Lymphocytic interstitial pneumonia (LIP) is a syndrome of fever, cough, and dyspnea, with bibasilar pulmonary infiltrates consisting of dense interstitial accumulations of lymphocytes and plasma cells. Most cases of LIP are associated with other conditions and idiopathic cases are rare. Although LIP is one of the interstitial lung diseases, it is not known as a frequent cause of pulmonary hypertension (PH).
A 62-year-old womanpresented with shortness of breath, dry cough for 5 years and treated for asthma since then. Physical examination revealed bilateral basal crackles. Chest CT showed dilated pulmonary artery diameter and right heart chambers, hilar lymph nodes (12 and 15 mm), mozaic pattern, ground-glass opacities and traction bronchiectasis, Thickening of the bronchovascular bundles and interlobular septal thickening and reticular densities with bilateral lower level predominance.
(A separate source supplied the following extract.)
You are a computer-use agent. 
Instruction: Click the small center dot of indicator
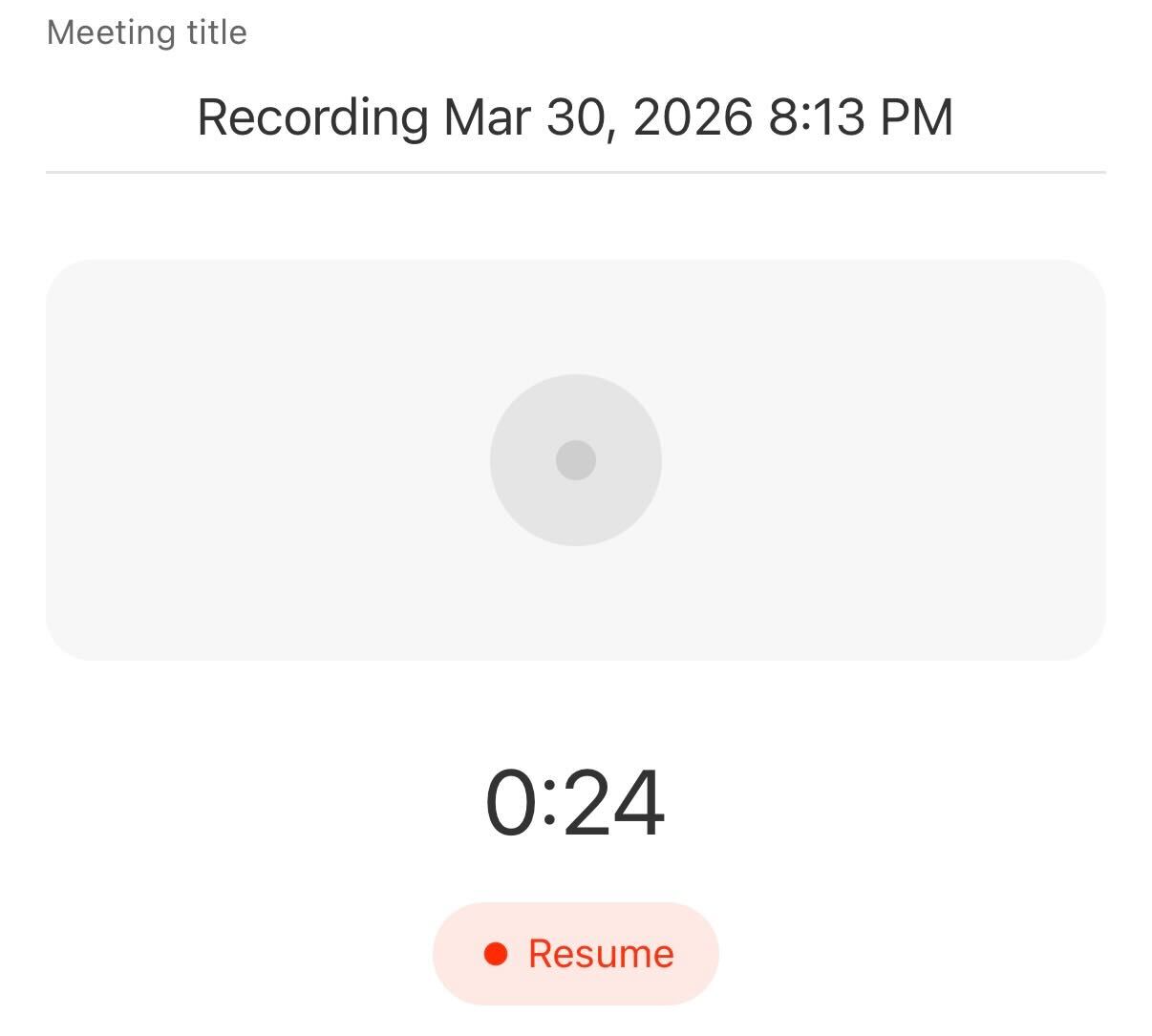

Auto-antibodies, IgG immunoglobulins, Raynaud, HIV and EBV were negative. Spirometric lung function tests were normal, but low diffusion capacity (DLCO 35% ; DLCO/VA 48%) and resting hypoxaemia. Bronchoalveolar lavage showed increased lymphocytes (50%) , neutrophils (10%), CD4 (89%), CD8 (10.8%) and CD4/CD8: 8.25. RHC revealed PABm 44mmHg (65/30); wedge pressure 14mmHg; PVR 4.8 W;CI 3.28L/m/m2. The patient recently started to receive corticosteroid therapy.Follow-up data of both diseases will be shared soon.
In a PH patients with CT findings described above, LIP should be considered.